2.2 Il ressort de l'état de fait déterminant établi par la Cour de
justice
que la SI A.________ a notifié le 22 novembre 1999 la résiliation du
bail sur
une formule officielle, sans motivation, pour son échéance
contractuelle au
31 décembre 2000. Il est incontesté que les prescriptions de forme et
de
délai prévus tant par la loi que par le contrat ont été respectées.

2.3 La motivation du congé n'est pas une condition de sa validité, de
sorte
que même non motivée, une résiliation est a priori valable (Lachat,
Le bail à
loyer, Lausanne 1997, p. 463 et 468; SVIT-Kommentar Mietrecht II,
Zurich
1998, p. 810, n. 45 in fine; Higi, Commentaire zurichois, n. 113 ad
art. 271
CO; Tercier, Les contrats spéciaux, Zurich 2003, p. 354, n. 2451).

Par contre, le juge appelé à statuer sur une demande d'annulation de
congé
peut tenir compte du défaut de motivation, notamment pour établir si
un congé
contrevient aux règles de la bonne foi ou s'il tombe sous le coup
d'une des
hypothèses d'annulation visées à l'art. 271a CO (Lachat, op. cit., p.
469, n.
3.4; SVIT-Kommentar Mietrecht II, p. 813, n. 53). En portant son
attention
sur la motivation du congé dans le cadre de son examen de l'art. 271
al. 1
CO, la Cour de justice n'a pas fait de la motivation une condition de
validité du congé, et partant n'a pas violé l'art. 266a CO. Le
premier grief
de la défenderesse doit en conséquence être écarté.

3.
La défenderesse estime ensuite que la cour cantonale a violé l'art.
271 al. 2
CO en considérant qu'elle n'avait pas prouvé la réalité des motifs
invoqués à
l'appui du congé.

3.1 Aux termes de l'art. 271 al. 2 CO, le congé doit être motivé si
l'autre
partie le demande. Les motifs doivent être donnés de manière claire et
facilement intelligible pour le destinataire.

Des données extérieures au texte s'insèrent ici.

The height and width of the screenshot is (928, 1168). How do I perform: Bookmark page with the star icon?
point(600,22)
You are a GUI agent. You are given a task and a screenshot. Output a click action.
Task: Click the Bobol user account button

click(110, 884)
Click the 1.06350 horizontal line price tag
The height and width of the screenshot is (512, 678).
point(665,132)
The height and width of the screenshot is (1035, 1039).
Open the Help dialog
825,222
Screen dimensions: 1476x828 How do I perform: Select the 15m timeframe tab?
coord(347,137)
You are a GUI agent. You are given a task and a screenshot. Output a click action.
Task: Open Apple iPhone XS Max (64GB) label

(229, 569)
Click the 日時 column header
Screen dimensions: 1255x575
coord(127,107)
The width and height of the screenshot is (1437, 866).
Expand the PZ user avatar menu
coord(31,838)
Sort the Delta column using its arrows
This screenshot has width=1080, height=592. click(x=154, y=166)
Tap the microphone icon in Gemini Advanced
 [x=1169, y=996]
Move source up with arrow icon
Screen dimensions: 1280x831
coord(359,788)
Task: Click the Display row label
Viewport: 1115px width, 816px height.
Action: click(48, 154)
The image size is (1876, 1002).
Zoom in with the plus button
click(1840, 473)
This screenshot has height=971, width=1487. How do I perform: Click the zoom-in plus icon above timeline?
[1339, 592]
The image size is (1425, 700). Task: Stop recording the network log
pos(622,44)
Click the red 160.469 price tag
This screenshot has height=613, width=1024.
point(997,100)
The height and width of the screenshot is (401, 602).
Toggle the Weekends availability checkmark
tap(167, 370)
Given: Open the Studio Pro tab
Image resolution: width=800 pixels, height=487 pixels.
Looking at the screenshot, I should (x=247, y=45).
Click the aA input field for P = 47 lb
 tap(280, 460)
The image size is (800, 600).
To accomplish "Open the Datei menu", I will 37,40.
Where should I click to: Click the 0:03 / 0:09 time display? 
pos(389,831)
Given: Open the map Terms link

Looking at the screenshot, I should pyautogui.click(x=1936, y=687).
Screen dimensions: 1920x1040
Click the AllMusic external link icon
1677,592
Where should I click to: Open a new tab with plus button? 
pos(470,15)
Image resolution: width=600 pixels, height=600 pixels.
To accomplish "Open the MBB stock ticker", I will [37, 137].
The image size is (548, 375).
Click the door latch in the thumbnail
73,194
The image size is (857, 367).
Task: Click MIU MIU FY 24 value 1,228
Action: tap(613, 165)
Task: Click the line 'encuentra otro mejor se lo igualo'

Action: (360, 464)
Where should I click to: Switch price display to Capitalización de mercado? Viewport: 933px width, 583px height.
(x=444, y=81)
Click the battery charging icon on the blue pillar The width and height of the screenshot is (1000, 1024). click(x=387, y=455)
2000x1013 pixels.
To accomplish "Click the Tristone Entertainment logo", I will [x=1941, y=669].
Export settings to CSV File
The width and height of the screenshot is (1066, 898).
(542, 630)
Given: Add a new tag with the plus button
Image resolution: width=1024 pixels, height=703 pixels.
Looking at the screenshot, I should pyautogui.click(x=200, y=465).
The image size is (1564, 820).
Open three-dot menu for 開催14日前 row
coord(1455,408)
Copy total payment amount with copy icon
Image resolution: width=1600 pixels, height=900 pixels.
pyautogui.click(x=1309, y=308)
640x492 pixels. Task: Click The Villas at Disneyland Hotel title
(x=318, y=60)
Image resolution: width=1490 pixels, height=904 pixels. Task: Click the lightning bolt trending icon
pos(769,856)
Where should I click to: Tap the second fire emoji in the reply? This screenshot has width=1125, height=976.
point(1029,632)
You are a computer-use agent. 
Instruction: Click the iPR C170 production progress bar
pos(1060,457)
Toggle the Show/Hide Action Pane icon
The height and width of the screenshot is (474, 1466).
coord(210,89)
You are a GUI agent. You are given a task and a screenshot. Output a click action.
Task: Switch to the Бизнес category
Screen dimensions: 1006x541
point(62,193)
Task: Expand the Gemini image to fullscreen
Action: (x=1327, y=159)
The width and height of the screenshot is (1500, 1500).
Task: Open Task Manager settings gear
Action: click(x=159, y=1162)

Ils doivent être vrais
et
donnés dans le respect des règles de la bonne foi. La partie qui
résilie doit
prouver la réalité des motifs s'ils sont contestés. Elle est en outre
liée
par les motifs qu'elle a donnés et peut les compléter et les
expliciter en
cours de procédure si elle a de bonnes raisons de le faire (Lachat,
op. cit.,
p. 469/470).

Savoir si la partie qui résilie a prouvé ou non la réalité des motifs
invoqués à l'appui du congé est une question d'appréciation des
preuves, qui
ne peut être remise en question dans le cadre d'un recours en réforme
(cf.
supra, consid. 1). De même, déterminer quel est le motif du congé
relève de
l'établissement des faits qui lient le Tribunal fédéral saisi d'un
recours en
réforme (ATF 115 II 484 consid. 2b p. 486).

3.2 Dans le cas présent, la bailleresse a motivé son congé en cours de
procédure, devant la Commission de conciliation, par le besoin de la
villa
pour son actionnaire. Par la suite, elle a invoqué la nécessité de
vendre
l'immeuble pour assainir la situation financière de son ayant droit.

Le tribunal puis la cour cantonale ont estimé que le besoin de la
villa pour
l'actionnaire de la défenderesse n'était pas établi et que le motif
de la
vente de la villa à un tiers n'était pas le réel motif du congé. Ce
faisant,
ces autorités ont apprécié les preuves à leur disposition, notamment
le fait
que la défenderesse a abandonné la première motivation en cours de
procédure,
qu'elle n'a pas d'emblée indiqué comme motif la nécessité de vendre
le bien
immobilier et qu'elle n'a produit, à ce sujet, aucune indication
précise.

En retenant, de manière à lier le Tribunal fédéral, que la
défenderesse
n'avait pas établi la réalité des motifs invoqués à l'appui du congé,
la cour
cantonale n'a nullement violé l'art. 271 al. 2 CO.

4.
La défenderesse soutient enfin que la cour cantonale a violé l'art.
271 al. 1
CO. Cette autorité lui aurait en effet reproché d'avoir contrevenu
aux règles
de la bonne foi en changeant la motivation du congé en cours de
procédure. Or
pour annuler un congé, il faut que la partie qui résilie le bail ait
eu un
comportement contraire à la bonne foi au moment de la résiliation. En
l'espèce, le congé était motivé par le besoin personnel de
l'actionnaire de
la défenderesse de loger dans la villa louée, ce qui correspondait à
un
intérêt digne de protection. Lorsqu'il a été notifié, le congé ne
contrevenait donc pas aux règles de la bonne foi.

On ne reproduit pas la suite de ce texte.